Dimanche, « six civils ont été tués à Jisr Al-Choghour et trois combattants rebelles ont été tués à proximité par des frappes aériennes russes », selon le directeur de cette ONG, qui s’appuie sur un large réseau de sources en Syrie.

Un journaliste de l’AFP sur place a vu des nuages de fumée au-dessus du site de l’attaque et des ambulances transportant des blessés depuis le marché.

PHOTO ABDULAZIZ KETAZ, AGENCE FRANCE-PRESSE

Des camions endommagés par les frappes dans un marché de Jisr Al-Choghour

Ahmed Yazigi, un membre de la défense civile à Jisr Al-Choghour, une ville contrôlée par les rebelles, a fait état de neuf personnes tuées, sans préciser si des combattants se trouvaient parmi elles.

M. Yazigi a dénoncé « une attaque directe contre un marché populaire, source de revenus essentielle pour les agriculteurs ».

« Indescriptible »

Saad Fato, ouvrier de 35 ans ayant survécu au raid a déclaré à l’AFP avoir passé sa matinée à essayer de sauver les blessés.

« Les raids russes nous ont visés pendant que je portais des tomates », a-t-il affirmé.  

« C’est indescriptible tant il y avait des morts, blessés et entrailles » de victimes, a-t-il ajouté, les mains pleines de sang de blessés qu’il essayait de sauver.

PHOTO WHITE HELMETS, FOURNIE PAR REUTERS

Des membres des Casques blancs se portent volontaires.

Un civil, un combattant du Parti islamique du Turkestan (TIP) et deux enfants de combattants du TIP ont aussi été tués par une frappe près de la ville d’Idlib, a indiqué Rami Abdel Rahmane.

Les membres du TIP majoritairement issus de la minorité musulmane ouïghoure de Chine se sont rendus en Syrie après 2011 pour aider les formations djihadistes, dont Hayat Tahrir al-Cham (HTS), dominé par l’ex-branche locale d’Al-Qaïda.

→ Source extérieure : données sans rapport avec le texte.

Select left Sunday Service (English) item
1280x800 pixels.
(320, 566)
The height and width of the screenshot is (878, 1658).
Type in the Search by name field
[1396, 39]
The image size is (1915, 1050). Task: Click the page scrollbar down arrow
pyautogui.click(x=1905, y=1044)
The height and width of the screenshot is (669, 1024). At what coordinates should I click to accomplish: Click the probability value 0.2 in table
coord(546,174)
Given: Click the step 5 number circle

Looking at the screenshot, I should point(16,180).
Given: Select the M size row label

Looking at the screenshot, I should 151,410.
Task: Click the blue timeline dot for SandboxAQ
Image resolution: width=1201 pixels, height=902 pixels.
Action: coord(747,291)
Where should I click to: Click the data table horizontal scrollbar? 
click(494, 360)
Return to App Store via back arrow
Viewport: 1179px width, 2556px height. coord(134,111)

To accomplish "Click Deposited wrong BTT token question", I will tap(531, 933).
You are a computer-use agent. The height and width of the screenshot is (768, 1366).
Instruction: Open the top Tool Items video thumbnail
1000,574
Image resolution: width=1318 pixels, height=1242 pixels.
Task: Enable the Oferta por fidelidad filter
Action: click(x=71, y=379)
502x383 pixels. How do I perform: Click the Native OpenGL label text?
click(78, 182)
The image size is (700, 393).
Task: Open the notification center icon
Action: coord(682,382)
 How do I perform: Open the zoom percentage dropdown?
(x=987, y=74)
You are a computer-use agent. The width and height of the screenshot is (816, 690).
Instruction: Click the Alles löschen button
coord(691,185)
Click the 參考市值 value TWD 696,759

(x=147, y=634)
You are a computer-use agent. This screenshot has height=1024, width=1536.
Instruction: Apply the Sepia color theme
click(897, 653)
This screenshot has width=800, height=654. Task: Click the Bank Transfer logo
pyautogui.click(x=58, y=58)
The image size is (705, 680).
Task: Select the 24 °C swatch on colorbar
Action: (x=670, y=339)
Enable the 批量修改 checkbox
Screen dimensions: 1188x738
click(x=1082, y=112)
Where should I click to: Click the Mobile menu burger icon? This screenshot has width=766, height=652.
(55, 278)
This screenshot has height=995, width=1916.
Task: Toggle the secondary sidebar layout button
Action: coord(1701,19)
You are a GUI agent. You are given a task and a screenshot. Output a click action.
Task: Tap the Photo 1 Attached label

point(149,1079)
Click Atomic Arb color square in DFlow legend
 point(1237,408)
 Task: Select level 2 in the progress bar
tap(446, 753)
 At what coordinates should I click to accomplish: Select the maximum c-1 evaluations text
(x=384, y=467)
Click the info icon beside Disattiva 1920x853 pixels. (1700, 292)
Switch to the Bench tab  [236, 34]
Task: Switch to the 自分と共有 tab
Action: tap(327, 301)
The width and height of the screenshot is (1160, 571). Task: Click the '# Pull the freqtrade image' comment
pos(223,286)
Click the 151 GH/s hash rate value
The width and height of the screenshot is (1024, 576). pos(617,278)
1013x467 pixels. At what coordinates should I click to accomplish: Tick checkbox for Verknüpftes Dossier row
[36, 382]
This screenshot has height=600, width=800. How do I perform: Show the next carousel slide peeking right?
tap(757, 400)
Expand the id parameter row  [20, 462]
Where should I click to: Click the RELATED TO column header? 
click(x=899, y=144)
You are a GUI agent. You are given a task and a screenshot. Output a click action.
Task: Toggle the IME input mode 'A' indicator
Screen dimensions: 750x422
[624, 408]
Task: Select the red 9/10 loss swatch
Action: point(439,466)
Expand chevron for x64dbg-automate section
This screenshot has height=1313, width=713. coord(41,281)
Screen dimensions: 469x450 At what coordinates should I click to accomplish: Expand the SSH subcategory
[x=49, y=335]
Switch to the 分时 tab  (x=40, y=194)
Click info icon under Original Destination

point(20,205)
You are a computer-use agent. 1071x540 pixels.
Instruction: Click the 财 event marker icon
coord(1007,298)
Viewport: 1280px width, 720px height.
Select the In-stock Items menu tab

Au moins 30 civils ont été blessés dans les frappes russes, a indiqué M. Abdel Rahmane, précisant que ce bilan était probablement provisoire.

« Opérations spéciales »

Dans la soirée, le ministère de la Défense syrien a déclaré qu’« en réponse aux attaques […] ces derniers jours contre les provinces de Hama et Lattaquié, qui ont tué plusieurs civils », ses forces armées ont effectué « plusieurs opérations spéciales en coopération avec les forces aériennes russes ».

Ces opérations ont visé « des positions des terroristes » dans la province d’Idlib, tuant « des dizaines » d’entre eux et détruisant leurs dépôts d’armes et drones aériens, a ajouté le ministère dans un communiqué relayé par l’agence officielle syrienne Sana.

La Russie est le principal soutien du régime du président syrien Bachar al-Assad et intervient militairement en Syrie depuis 2015.

Avec le soutien de la Russie et de l’Iran, le régime syrien a reconquis la plupart des territoires perdus au début de la guerre, déclenchée en 2011 par la répression de manifestations prodémocratie.

La dernière poche d’opposition armée au régime comprend de vastes régions de la province d’Idlib (ouest) ainsi que des territoires limitrophes des provinces d’Alep, Hama et Lattaquié.

Le HTS est le principal groupe actif dans cette région, où sont aussi présentes d’autres factions rebelles moins influentes, soutenues à des degrés divers par la Turquie.

La guerre en Syrie a fait plus d’un demi-million de morts selon l’OSDH, et déplacé plusieurs millions de personnes.